EXTRAIT ::

•••

9Un changement de situation a vu le jour à la fin des années quatre :‑vingt, sans pourtant remettre fondamentalement en question l'hégémonie du paradigme du développement, ni la domination des chercheurs non béninois. A partir de 1986, le recrutement de tous les diplômés universitaires au sein des services publics fut stoppé, si bien que depuis, chaque année, une cinquantaine de maîtrisards en sciences sociales (toutes disciplines confondues) afflue sur le marché du travail. Ces jeunes diplômés sans emploi trouvent pour partie un débouché sur le marché en pleine expansion des études de projet. De nombreuses études de faisabilité et de filières ont été engagées en particulier par la Coopération française, le PNUD, la Banque Mondiale, la GTZ, l'UNICEF, etc. dans lesquelles nombre de spécialistes béninois des sciences sociales ont donc été impliqués d'une manière ou d'une autre ‑ le plus souvent, comme simples enquêteurs travaillant avec des questionnaires et répondant aux problématiques et hypothèses élaborées par les agences de développement et leurs experts non‑béninois. Dans une large mesure, ce sont ces études qui constituent les références, et sont considérées actuellement comme étant "les recherches en sciences sociales", malgré leur caractère ad hoc, chaotique, résultant des méthodes, d'un montage et d'un planning souvent imposés par des commanditaires à peine au courant des sciences sociales, et débouchant sur des rapports "confidentiels", dont le chercheur n'a pas la propriété, et qu'il est rarement en mesure de capitaliser, et qui de surcroît la plupart du temps disparaissent sous d'épaisses couches de poussière, alors qu'il s'avère essentiel en matière de recherche scientifique de faire l'objet de critiques de la part des pairs. Il convient toutefois ici de comptabiliser positivement la création, au sein de ce marché, de toute une série de laboratoires nationaux et de bureaux d'études privés, dont le plus ancien et le plus crédible semble être le LARES de John Igué, le presque tout dernier en date étant l'Institut de développement et d'échanges endogènes d'Honorat Aguessi.

•••

Relevés sur le repérage d'éléments à l'écran
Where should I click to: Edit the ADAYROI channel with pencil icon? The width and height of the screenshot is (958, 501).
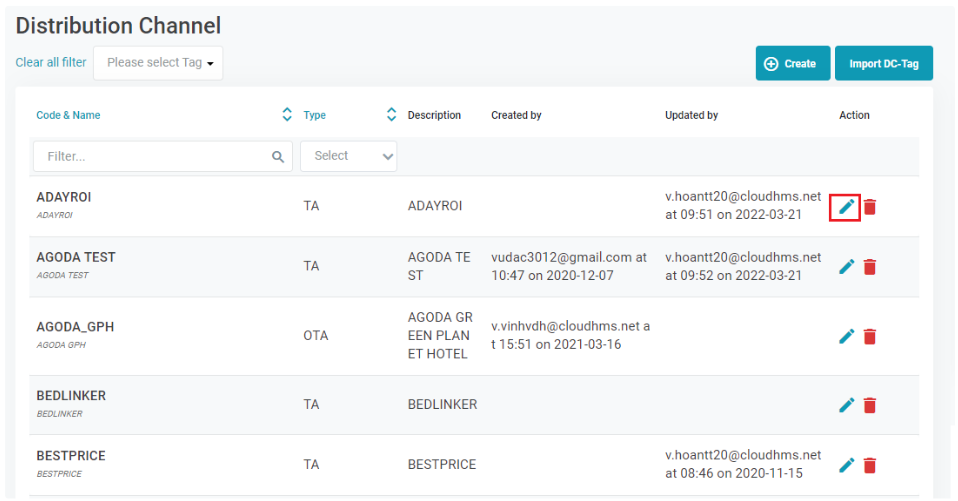click(x=846, y=207)
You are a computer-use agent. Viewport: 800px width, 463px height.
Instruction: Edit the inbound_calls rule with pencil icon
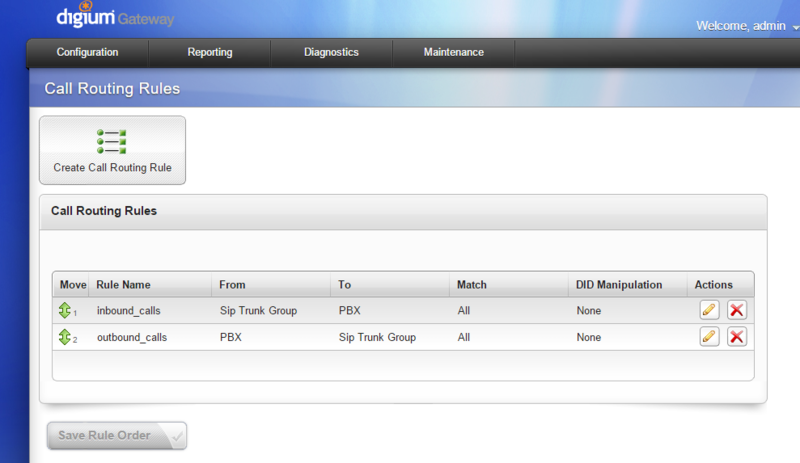pos(710,310)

•••

CONSIGNE :: Résumez sous forme de liste le paragraphe de l'extrait qui commence par « Un changement de situation a vu le jour » en conservant ses faits principaux. Appuyez-vous uniquement sur l'extrait.

RÉSULTAT ::
- Un changement de situation est apparu sans remettre en cause l'hégémonie du paradigme du développement ni la domination des chercheurs non béninois.
- Depuis 1986, les diplômés universitaires ne sont plus recrutés dans les services publics. Chaque année, une cinquantaine de maîtrisards en sciences sociales arrivent donc sur le marché du travail.
- Une partie d'entre eux trouve un débouché dans les études de projet, un marché en pleine expansion. Ces études sont commandées notamment par la Coopération française, le PNUD, la Banque mondiale, la GTZ et l'UNICEF.
- Les spécialistes béninois y travaillent le plus souvent comme simples enquêteurs. Ils utilisent des questionnaires et répondent à des problématiques conçues par les agences de développement et leurs experts non béninois.
- Ces études sont aujourd'hui considérées comme « les recherches en sciences sociales », malgré plusieurs défauts :
  - leur caractère ad hoc et chaotique ;
  - des méthodes imposées par des commanditaires peu au fait des sciences sociales ;
  - des rapports confidentiels dont le chercheur n'a pas la propriété et qu'il peut rarement capitaliser ;
  - des rapports qui finissent oubliés, alors que la recherche doit être soumise à la critique des pairs.
- Point positif : ce marché a vu naître des laboratoires nationaux et des bureaux d'études privés. Le plus ancien et apparemment le plus crédible est le LARES de John Igué. L'un des plus récents est l'Institut de développement et d'échanges endogènes d'Honorat Aguessi.